Every nation builds an exclusive identity based on its core competence. India had carved a niche for itself as a global software talent pool, and for many in the hi-tech world, Bangalore stands tall on the international IT map. “In India there is hardly any churn of leaders, unlike the US where leaders of yesterday are not seen around today. India in the same way needs to recognise new people and new talent,” suggested Swarup.

Swarup urged students to take risks and emphasised that India needed to have more employers than employees. “There is no dearth of capital in the country but there is a dearth of entrepreneurs and a total lack of entrepreneurship,” he pointed out.

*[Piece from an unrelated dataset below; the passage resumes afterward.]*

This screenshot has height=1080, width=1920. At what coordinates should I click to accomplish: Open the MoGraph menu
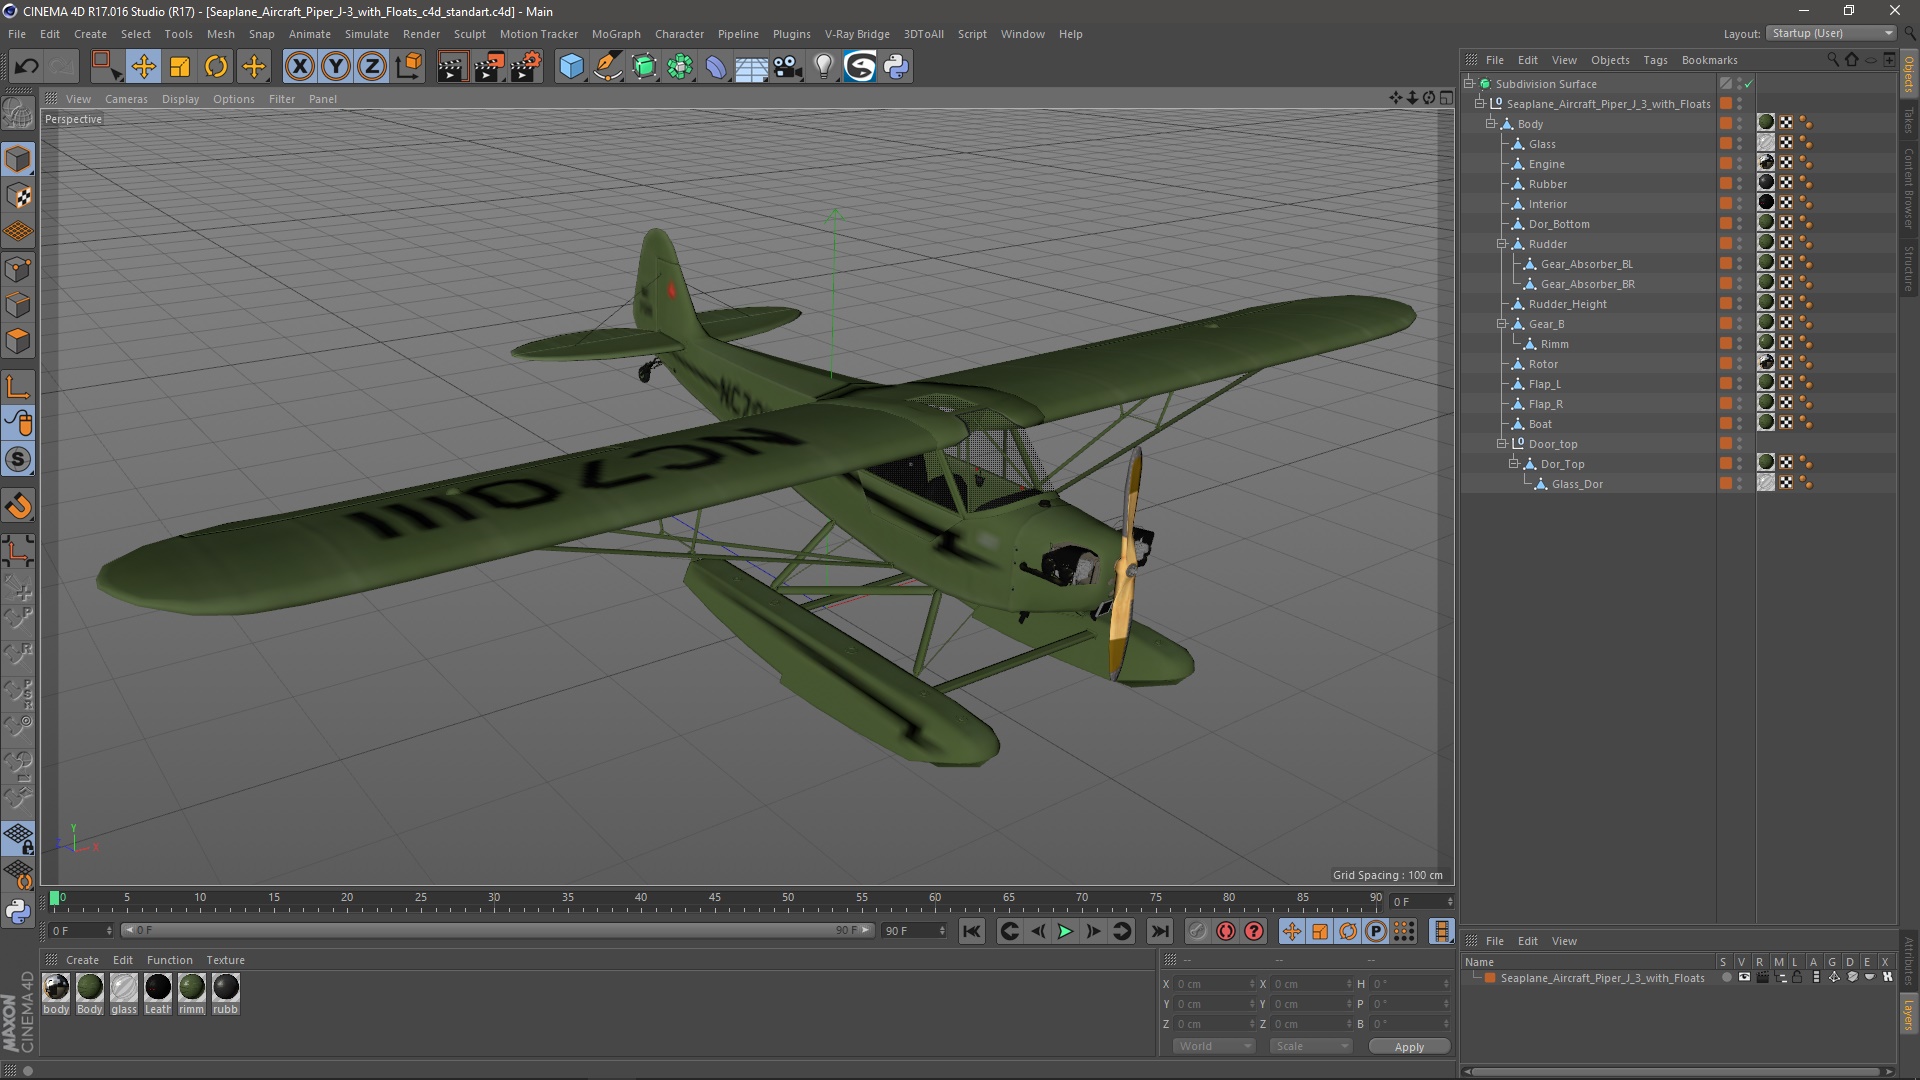click(x=615, y=34)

Rahul Dev, Advisor, Zee Telefilms, said, “World leadership will come not only through economic leadership but through value leadership. Indian business needs a level of transparency, social responsibility and spirit.” He also pointed out the need to reach out to every segment of consumers without discrimination. “Our vision cannot be confined to the upper middle class alone. Even the lowest base of the pyramid needs to be included. Every individual is an economic asset. Even the poor constitute a market, an opportunity,” he advised.

Dev emphasised on the need to use the language of the masses. “The Indian market cannot be won with borrowed language, idioms and jargon. New paradigms will come through Indian consciousness. Global leadership will come into play only after the capture of the Indian markets,” he said.

Harshvardhan Ghai, Managing Director, Group4Securitas Guarding, said that the name of the game was survival. His mantra for successful leadership: “What should we do today to survive tomorrow.” He illustrated his presentation with examples of Bill Gates and Azim Premji as leaders who have translated their vision into reality. He also emphasised the need for social welfare and a responsibility towards society for corporates.